%%

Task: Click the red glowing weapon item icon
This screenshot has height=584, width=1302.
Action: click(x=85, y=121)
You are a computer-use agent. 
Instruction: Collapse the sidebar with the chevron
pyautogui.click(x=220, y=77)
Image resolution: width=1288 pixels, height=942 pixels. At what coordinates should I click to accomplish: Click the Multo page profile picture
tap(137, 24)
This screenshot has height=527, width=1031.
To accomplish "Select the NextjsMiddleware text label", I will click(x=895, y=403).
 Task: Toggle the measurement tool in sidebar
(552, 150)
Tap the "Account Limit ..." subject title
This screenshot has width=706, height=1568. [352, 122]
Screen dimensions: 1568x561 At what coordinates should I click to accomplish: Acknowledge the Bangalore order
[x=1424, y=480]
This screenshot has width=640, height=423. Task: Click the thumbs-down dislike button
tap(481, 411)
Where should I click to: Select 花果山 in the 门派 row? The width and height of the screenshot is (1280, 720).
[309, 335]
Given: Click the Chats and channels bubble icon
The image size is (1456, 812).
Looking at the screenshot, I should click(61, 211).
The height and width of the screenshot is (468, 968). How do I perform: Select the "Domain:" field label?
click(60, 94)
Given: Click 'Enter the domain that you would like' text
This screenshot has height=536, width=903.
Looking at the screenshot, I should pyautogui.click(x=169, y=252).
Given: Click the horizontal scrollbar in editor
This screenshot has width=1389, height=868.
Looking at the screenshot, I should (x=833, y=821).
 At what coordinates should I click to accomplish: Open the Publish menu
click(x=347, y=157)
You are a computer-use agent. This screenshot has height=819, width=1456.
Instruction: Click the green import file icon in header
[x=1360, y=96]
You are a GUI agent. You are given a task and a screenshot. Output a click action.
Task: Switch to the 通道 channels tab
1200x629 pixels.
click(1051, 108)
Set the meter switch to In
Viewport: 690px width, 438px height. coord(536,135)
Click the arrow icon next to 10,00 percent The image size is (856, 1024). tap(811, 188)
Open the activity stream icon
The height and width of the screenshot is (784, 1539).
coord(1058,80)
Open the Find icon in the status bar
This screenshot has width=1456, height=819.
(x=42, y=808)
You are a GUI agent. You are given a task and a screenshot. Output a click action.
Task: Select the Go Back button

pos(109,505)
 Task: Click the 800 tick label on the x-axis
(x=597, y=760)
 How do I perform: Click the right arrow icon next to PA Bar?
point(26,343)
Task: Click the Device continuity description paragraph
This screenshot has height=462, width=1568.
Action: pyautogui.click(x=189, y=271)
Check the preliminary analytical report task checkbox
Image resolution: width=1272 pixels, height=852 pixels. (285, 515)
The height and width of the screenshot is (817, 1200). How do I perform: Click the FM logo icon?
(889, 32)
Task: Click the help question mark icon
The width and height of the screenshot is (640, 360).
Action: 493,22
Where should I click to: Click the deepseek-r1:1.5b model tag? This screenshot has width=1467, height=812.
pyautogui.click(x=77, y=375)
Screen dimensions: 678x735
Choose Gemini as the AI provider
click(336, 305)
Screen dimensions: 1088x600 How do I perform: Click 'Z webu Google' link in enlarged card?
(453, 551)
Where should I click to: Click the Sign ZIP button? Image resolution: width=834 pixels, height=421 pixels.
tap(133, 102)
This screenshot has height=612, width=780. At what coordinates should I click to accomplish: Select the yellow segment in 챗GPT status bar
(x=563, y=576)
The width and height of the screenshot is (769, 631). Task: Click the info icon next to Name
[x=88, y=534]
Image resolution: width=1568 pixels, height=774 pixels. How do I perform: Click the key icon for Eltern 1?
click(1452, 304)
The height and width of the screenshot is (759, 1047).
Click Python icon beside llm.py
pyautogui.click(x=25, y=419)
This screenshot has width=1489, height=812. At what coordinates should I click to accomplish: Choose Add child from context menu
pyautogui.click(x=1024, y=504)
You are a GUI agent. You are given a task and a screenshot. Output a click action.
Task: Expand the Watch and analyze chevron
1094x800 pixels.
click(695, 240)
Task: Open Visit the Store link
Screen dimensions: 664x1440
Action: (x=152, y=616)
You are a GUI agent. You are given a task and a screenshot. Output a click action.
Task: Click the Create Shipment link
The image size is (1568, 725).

%%

__EXERCISE DESCRIPTION__
Reproduce the entire listing above verbatim, keeping every line in its original order and form.

__OUTPUT__
Task: Click the red glowing weapon item icon
This screenshot has height=584, width=1302.
Action: click(x=85, y=121)
You are a computer-use agent. 
Instruction: Collapse the sidebar with the chevron
pyautogui.click(x=220, y=77)
Image resolution: width=1288 pixels, height=942 pixels. At what coordinates should I click to accomplish: Click the Multo page profile picture
tap(137, 24)
This screenshot has height=527, width=1031.
To accomplish "Select the NextjsMiddleware text label", I will click(x=895, y=403).
 Task: Toggle the measurement tool in sidebar
(552, 150)
Tap the "Account Limit ..." subject title
This screenshot has width=706, height=1568. [352, 122]
Screen dimensions: 1568x561 At what coordinates should I click to accomplish: Acknowledge the Bangalore order
[x=1424, y=480]
This screenshot has width=640, height=423. Task: Click the thumbs-down dislike button
tap(481, 411)
Where should I click to: Select 花果山 in the 门派 row? The width and height of the screenshot is (1280, 720).
[309, 335]
Given: Click the Chats and channels bubble icon
The image size is (1456, 812).
Looking at the screenshot, I should click(61, 211).
The height and width of the screenshot is (468, 968). How do I perform: Select the "Domain:" field label?
click(60, 94)
Given: Click 'Enter the domain that you would like' text
This screenshot has height=536, width=903.
Looking at the screenshot, I should pyautogui.click(x=169, y=252).
Given: Click the horizontal scrollbar in editor
This screenshot has width=1389, height=868.
Looking at the screenshot, I should (x=833, y=821).
 At what coordinates should I click to accomplish: Open the Publish menu
click(x=347, y=157)
You are a computer-use agent. This screenshot has height=819, width=1456.
Instruction: Click the green import file icon in header
[x=1360, y=96]
You are a GUI agent. You are given a task and a screenshot. Output a click action.
Task: Switch to the 通道 channels tab
1200x629 pixels.
click(1051, 108)
Set the meter switch to In
Viewport: 690px width, 438px height. coord(536,135)
Click the arrow icon next to 10,00 percent The image size is (856, 1024). tap(811, 188)
Open the activity stream icon
The height and width of the screenshot is (784, 1539).
coord(1058,80)
Open the Find icon in the status bar
This screenshot has width=1456, height=819.
(x=42, y=808)
You are a GUI agent. You are given a task and a screenshot. Output a click action.
Task: Select the Go Back button

pos(109,505)
 Task: Click the 800 tick label on the x-axis
(x=597, y=760)
 How do I perform: Click the right arrow icon next to PA Bar?
point(26,343)
Task: Click the Device continuity description paragraph
This screenshot has height=462, width=1568.
Action: pyautogui.click(x=189, y=271)
Check the preliminary analytical report task checkbox
Image resolution: width=1272 pixels, height=852 pixels. (285, 515)
The height and width of the screenshot is (817, 1200). How do I perform: Click the FM logo icon?
(889, 32)
Task: Click the help question mark icon
The width and height of the screenshot is (640, 360).
Action: 493,22
Where should I click to: Click the deepseek-r1:1.5b model tag? This screenshot has width=1467, height=812.
pyautogui.click(x=77, y=375)
Screen dimensions: 678x735
Choose Gemini as the AI provider
click(336, 305)
Screen dimensions: 1088x600 How do I perform: Click 'Z webu Google' link in enlarged card?
(453, 551)
Where should I click to: Click the Sign ZIP button? Image resolution: width=834 pixels, height=421 pixels.
tap(133, 102)
This screenshot has height=612, width=780. At what coordinates should I click to accomplish: Select the yellow segment in 챗GPT status bar
(x=563, y=576)
The width and height of the screenshot is (769, 631). Task: Click the info icon next to Name
[x=88, y=534]
Image resolution: width=1568 pixels, height=774 pixels. How do I perform: Click the key icon for Eltern 1?
click(1452, 304)
The height and width of the screenshot is (759, 1047).
Click Python icon beside llm.py
pyautogui.click(x=25, y=419)
This screenshot has width=1489, height=812. At what coordinates should I click to accomplish: Choose Add child from context menu
pyautogui.click(x=1024, y=504)
You are a GUI agent. You are given a task and a screenshot. Output a click action.
Task: Expand the Watch and analyze chevron
1094x800 pixels.
click(695, 240)
Task: Open Visit the Store link
Screen dimensions: 664x1440
Action: (x=152, y=616)
You are a GUI agent. You are given a task and a screenshot. Output a click action.
Task: Click the Create Shipment link
The image size is (1568, 725).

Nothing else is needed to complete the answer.